**INSTRUCTIONS FOR THE TASK:**
Count how many lines in the Stored records contain the string "dialog". Give only that number.

[Stored records]

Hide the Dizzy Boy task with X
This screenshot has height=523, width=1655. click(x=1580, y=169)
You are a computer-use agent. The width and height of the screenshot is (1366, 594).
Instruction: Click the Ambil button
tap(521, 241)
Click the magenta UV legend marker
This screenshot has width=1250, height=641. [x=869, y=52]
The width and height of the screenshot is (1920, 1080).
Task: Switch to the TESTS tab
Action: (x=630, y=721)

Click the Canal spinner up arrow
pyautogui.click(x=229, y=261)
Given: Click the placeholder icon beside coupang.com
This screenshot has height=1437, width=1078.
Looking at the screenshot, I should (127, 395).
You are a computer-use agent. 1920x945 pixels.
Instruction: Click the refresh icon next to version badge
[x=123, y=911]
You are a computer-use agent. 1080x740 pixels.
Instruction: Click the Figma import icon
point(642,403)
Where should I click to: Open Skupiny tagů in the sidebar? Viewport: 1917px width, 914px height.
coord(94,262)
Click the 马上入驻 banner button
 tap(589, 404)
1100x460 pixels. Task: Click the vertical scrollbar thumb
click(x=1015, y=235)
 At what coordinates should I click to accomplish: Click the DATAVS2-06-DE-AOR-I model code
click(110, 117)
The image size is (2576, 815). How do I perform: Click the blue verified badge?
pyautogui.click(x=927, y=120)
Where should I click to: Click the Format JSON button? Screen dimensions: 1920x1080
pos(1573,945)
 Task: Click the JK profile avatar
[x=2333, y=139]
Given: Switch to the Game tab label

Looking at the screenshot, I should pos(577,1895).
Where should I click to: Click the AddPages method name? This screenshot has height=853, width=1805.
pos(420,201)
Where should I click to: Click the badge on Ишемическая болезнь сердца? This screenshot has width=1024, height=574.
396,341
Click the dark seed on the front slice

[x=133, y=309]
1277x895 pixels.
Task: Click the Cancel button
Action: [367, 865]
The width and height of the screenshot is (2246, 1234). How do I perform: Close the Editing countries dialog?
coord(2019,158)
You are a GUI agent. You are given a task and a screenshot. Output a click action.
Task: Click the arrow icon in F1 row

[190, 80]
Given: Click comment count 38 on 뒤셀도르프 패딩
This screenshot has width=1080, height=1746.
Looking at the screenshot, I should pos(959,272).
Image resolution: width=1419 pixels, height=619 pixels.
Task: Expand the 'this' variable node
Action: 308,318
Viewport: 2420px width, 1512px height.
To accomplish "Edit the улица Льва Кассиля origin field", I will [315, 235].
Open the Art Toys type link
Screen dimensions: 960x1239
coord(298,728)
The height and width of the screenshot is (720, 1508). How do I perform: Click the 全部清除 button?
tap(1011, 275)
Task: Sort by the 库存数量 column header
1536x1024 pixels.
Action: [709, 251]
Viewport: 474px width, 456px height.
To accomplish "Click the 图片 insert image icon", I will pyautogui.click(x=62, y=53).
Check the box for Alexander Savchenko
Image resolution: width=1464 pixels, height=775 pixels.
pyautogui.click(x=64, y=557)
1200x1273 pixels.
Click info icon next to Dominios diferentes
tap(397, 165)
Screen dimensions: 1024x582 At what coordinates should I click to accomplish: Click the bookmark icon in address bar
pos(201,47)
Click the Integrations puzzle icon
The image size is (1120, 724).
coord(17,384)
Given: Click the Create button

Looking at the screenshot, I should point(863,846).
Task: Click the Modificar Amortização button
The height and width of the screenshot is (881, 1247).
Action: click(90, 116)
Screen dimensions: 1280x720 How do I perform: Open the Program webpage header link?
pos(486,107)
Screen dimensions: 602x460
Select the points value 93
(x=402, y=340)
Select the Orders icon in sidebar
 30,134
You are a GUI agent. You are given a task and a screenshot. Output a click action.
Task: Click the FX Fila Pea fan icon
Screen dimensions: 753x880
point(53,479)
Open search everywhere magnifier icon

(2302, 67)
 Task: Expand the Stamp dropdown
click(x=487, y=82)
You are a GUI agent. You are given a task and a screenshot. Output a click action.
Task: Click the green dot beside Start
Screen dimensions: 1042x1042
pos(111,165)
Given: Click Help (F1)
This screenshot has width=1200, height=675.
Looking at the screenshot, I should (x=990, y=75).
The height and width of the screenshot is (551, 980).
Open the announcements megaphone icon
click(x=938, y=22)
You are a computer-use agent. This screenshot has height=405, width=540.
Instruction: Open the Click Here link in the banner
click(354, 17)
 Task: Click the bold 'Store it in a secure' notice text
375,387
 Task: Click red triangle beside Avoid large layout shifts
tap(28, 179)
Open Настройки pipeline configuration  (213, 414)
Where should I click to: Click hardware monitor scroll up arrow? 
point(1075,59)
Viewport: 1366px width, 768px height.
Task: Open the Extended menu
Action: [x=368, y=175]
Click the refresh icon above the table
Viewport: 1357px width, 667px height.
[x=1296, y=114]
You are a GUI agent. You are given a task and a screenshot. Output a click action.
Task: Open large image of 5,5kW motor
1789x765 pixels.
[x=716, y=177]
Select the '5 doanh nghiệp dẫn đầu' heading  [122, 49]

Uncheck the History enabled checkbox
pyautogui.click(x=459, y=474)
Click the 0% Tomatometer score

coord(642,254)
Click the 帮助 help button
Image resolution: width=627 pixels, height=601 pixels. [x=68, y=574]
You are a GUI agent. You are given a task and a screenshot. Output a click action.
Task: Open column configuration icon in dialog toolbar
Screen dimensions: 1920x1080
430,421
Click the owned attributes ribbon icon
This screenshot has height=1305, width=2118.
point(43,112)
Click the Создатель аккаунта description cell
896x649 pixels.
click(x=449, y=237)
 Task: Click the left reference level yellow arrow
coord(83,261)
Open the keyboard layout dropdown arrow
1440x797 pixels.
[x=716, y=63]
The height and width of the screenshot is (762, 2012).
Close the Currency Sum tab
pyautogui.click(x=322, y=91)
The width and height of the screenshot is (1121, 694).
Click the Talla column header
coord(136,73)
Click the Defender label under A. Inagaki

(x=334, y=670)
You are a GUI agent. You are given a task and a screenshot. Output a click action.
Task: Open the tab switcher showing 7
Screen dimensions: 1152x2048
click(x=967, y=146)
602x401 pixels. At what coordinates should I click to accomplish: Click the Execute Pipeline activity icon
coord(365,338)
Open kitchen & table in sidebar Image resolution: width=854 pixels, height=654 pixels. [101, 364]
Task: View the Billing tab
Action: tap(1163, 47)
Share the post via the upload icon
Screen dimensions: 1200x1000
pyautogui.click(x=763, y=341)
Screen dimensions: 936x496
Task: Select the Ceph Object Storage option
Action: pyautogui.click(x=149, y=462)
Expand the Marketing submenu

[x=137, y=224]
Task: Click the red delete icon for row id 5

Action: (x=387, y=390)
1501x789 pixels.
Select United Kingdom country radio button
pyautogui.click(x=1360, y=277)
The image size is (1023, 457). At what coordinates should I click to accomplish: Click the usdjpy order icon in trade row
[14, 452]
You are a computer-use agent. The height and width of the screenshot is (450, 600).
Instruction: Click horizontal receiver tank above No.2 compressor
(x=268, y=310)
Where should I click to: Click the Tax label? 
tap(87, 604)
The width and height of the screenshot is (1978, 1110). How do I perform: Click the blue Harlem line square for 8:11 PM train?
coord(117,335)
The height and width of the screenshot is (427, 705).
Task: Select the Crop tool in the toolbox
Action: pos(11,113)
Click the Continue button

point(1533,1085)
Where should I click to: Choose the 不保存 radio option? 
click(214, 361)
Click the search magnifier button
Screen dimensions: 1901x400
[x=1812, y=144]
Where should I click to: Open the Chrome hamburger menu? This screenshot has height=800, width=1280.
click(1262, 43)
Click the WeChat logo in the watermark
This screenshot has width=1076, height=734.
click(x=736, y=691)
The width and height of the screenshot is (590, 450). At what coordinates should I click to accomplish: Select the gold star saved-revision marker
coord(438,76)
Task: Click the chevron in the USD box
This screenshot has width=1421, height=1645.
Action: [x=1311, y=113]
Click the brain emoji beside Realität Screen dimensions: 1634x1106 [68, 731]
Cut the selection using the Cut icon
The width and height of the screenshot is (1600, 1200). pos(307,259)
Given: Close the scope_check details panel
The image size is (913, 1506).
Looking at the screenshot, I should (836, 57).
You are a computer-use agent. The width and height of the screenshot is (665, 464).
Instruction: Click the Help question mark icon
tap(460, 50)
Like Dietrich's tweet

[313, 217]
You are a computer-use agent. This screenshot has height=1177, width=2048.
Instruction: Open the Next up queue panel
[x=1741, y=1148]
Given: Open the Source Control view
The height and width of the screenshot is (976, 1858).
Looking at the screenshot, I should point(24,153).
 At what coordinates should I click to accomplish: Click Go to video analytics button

**RESPONSE TO THIS TASK:**
2